▶ What the exercise asks:
Lower down are entries containing pictures. Copy exactly, without those pictures, the lines from the line with "Uncheck Replace with Blanks (String Fields)" through the line with "Image resolution: width=578".

=== Available records ===

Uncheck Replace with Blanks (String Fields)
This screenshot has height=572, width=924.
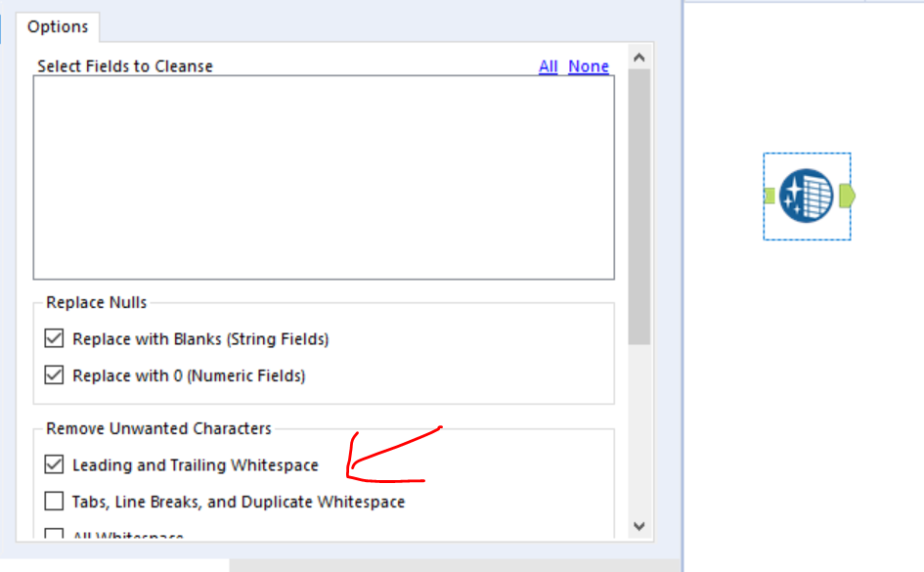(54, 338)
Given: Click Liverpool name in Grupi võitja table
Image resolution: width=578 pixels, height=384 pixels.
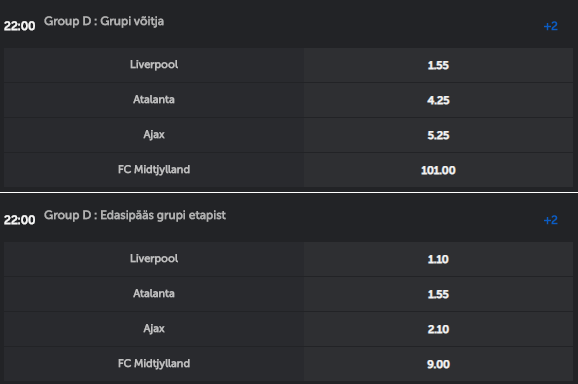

===
=== Available records ===

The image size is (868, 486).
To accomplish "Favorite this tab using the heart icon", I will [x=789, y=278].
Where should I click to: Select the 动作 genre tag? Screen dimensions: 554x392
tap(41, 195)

===
=== Available records ===

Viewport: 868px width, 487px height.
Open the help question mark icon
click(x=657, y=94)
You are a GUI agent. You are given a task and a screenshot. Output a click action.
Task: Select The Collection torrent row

===

▶ Exercise response:
Uncheck Replace with Blanks (String Fields)
This screenshot has height=572, width=924.
(54, 338)
Given: Click Liverpool name in Grupi võitja table
Image resolution: width=578 pixels, height=384 pixels.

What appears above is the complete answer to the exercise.